Constraints - 2023.2 English

A Matrix Multiply solution can consist of a cascade of kernels for the multiply operations themselves, but also tiling kernels on each input to each member of that cascade, and a tiling kernel on the output. The tiling kernels’ function is to convert between the arrangement of matrix elements in memory to a form of arrangement optimized for vector multiply, or vice versa. In the entry level graph, the following names are used to identify the various kernels as follows:

‘m_MatmultKernels’ - This is the array of kernel pointers returned by getKernels which point to the cascade TP_CASC_LEN of matrix multiply kernels. These kernels perform the matrix multiply operations.

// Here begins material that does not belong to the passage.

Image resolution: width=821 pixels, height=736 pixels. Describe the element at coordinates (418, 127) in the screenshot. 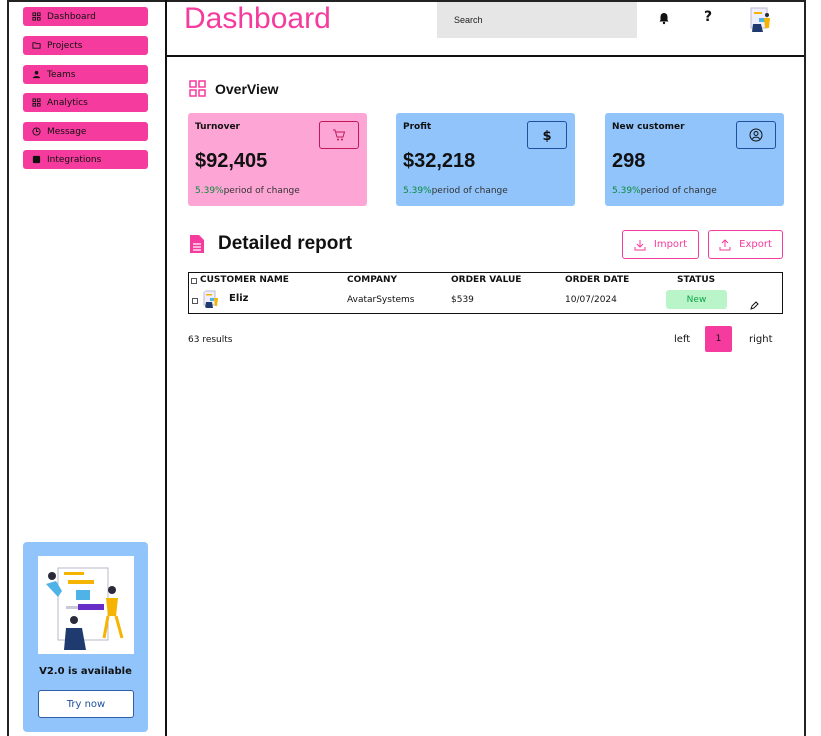

I see `card-label: Profit` at that location.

‘untiler’ - This is a single kernel on on the output of the matrix multiply kernel or cascade of kernels. It performs the transformation from a tiled format to the output format.

‘tilerA’ - This is an array of TP_CASC_LEN kernels which connect 1:1 with the A input port of the matrix multiply kernels.

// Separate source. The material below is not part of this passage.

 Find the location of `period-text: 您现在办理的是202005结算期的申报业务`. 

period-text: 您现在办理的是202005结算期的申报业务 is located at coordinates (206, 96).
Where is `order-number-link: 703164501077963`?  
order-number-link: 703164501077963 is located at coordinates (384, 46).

‘tilerB’ - This is an array of TP_CASC_LEN kernels which connect 1:1 with the B input port of the matrix multiply kernels.

NOTE : For some combinations of template parameters, the log will give out an error message “ERROR: shouldn’t be here”. This combination of factors is not supported by the AIE Compiler. A possible workaround is to pad up the matrices with zeros so that their dimensions become the closest multiple of 8 for cint32 data types, 16 for cint16/int16 data types, and 32 for int16 data types.